[PATCH v3 14/14] ARM64: KVM: fix big endian issue in access_vm_reg for 32bit guest

Tue May 27 23:11:57 PDT 2014

On 26 May 2014 10:52, Christoffer Dall <christoffer.dall at linaro.org> wrote:
> On Tue, May 13, 2014 at 09:14:06AM -0700, Victor Kamensky wrote:
>> Fix isssue with 32bit guests running on top of BE KVM host. Guest
>> state is retored with double word read operations. Within the high
>
> restored (spell check should catch this).
>
> "Guest state is restored with double word read operations."  I don't
> know what this sentence is supposed to tell me.
>
>> and low word data is already byteswap. This code effectively swaps
>
> "data is already byteswap" is not English.  data is already byteswapped?
>
>> two words within 64bit value.
>>
>> Signed-off-by: Victor Kamensky <victor.kamensky at linaro.org>
>> ---
>>  arch/arm64/kvm/sys_regs.c | 14 ++++++++++++--
>>  1 file changed, 12 insertions(+), 2 deletions(-)
>>
>> diff --git a/arch/arm64/kvm/sys_regs.c b/arch/arm64/kvm/sys_regs.c
>> index 060c3a9..4438b47 100644
>> --- a/arch/arm64/kvm/sys_regs.c
>> +++ b/arch/arm64/kvm/sys_regs.c
>> @@ -51,6 +51,16 @@ static u32 cache_levels;
>>  /* CSSELR values; used to index KVM_REG_ARM_DEMUX_ID_CCSIDR */
>>  #define CSSELR_MAX 12
>>
>> +/* Word access indexes for 64bit vm accessor */
>> +#ifdef CONFIG_CPU_BIG_ENDIAN
>> +#define CP15_REG_MSW_INDEX 0
>> +#define CP15_REG_LSW_INDEX 1
>> +#else
>> +#define CP15_REG_MSW_INDEX 1
>> +#define CP15_REG_LSW_INDEX 0
>> +#endif
>> +
>> +
>>  /* Which cache CCSIDR represents depends on CSSELR value. */
>>  static u32 get_ccsidr(u32 csselr)
>>  {
>> @@ -137,9 +147,9 @@ static bool access_vm_reg(struct kvm_vcpu *vcpu,
>>       if (!p->is_aarch32) {
>>               vcpu_sys_reg(vcpu, r->reg) = val;
>>       } else {
>> -             vcpu_cp15(vcpu, r->reg) = val & 0xffffffffUL;
>> +             vcpu_cp15(vcpu, r->reg + CP15_REG_LSW_INDEX) = val & 0xffffffffUL;
>>               if (!p->is_32bit)
>> -                     vcpu_cp15(vcpu, r->reg + 1) = val >> 32;
>> +                     vcpu_cp15(vcpu, r->reg + CP15_REG_MSW_INDEX) = val >> 32;
>>       }
>>       return true;
>>  }
>> --
>> 1.8.1.4
>>
> I really don't like this.
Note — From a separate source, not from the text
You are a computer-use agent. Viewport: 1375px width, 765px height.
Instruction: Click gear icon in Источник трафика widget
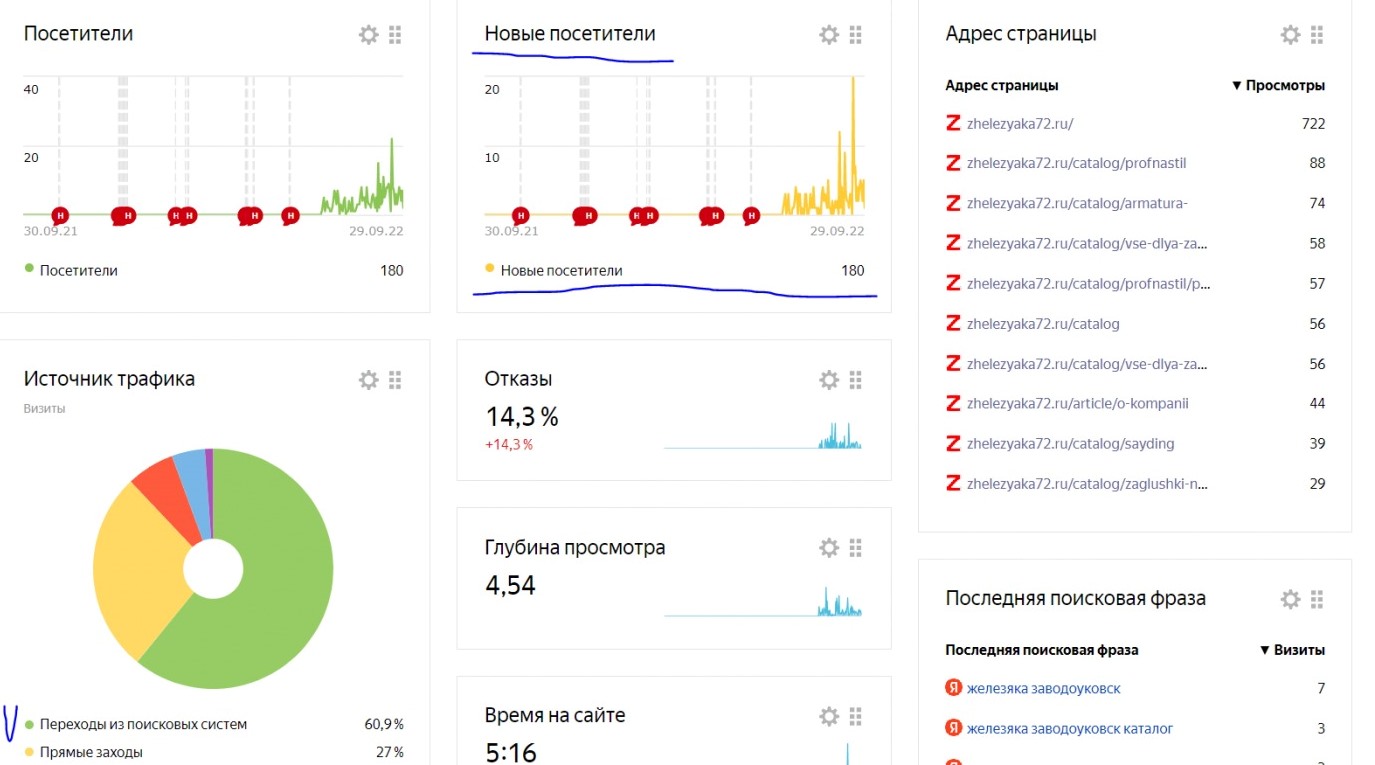368,380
If anything I feel like it should be
> abstracted inside vcpu_cp15,

good point, please see revised proposal below

> but wouldn't it be cleaner to do something
> along the lines of:
>
> u64 *regstore = (u64 *)vcpu->arch.ctxt.cp15[r->reg];
> if (p->is_32bit)
>         val &= 0xffffffffUL;
> *regstore = val;

I don't think above will be correct. The way I read
it the following hypothetical instructions sequence

mcrr    p15, 0, r6, r7, c2    @ TTBR 0
mcr    p15, 0, r6, c2, c0, 0 @ 32bit TTBR 0

will get TTBR 0 high word to 0, when mrc instruction executes, but
it should be left unchanged in case of 'p->is_32bit'

How about something like following? Is it move into right direction?
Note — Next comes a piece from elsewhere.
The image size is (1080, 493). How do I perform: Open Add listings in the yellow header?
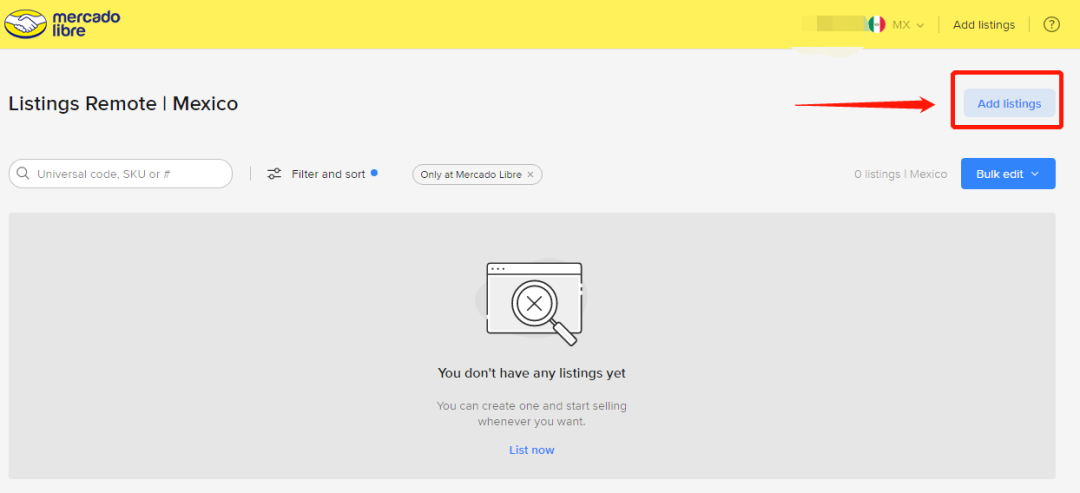(984, 25)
>From b0a7793b03d9c62f7b9c53a317cb2d19a75c935b Mon Sep 17 00:00:00 2001
From: Victor Kamensky <victor.kamensky at linaro.org>
Date: Mon, 12 May 2014 13:57:21 -0700
Subject: [PATCH] ARM64: KVM: fix big endian issue in access_vm_reg for 32bit
 guest

Fix issue with 32bit guests running on top of BE KVM host.
Indexes of high and low words of 64bit cp15 register are
swapped in case of big endian code, since 64bit cp15 state is
restored or saved with double word write or read instruction.

Define helper macros to access high low words of 64bit cp15
register.

Signed-off-by: Victor Kamensky <victor.kamensky at linaro.org>
---
 arch/arm64/include/asm/kvm_host.h | 8 ++++++++
 arch/arm64/kvm/sys_regs.c         | 4 ++--
 2 files changed, 10 insertions(+), 2 deletions(-)

diff --git a/arch/arm64/include/asm/kvm_host.h
b/arch/arm64/include/asm/kvm_host.h
index 0a1d697..e9d2e11 100644
--- a/arch/arm64/include/asm/kvm_host.h
+++ b/arch/arm64/include/asm/kvm_host.h
@@ -140,6 +140,14 @@ struct kvm_vcpu_arch {
 #define vcpu_sys_reg(v,r)    ((v)->arch.ctxt.sys_regs[(r)])
 #define vcpu_cp15(v,r)        ((v)->arch.ctxt.cp15[(r)])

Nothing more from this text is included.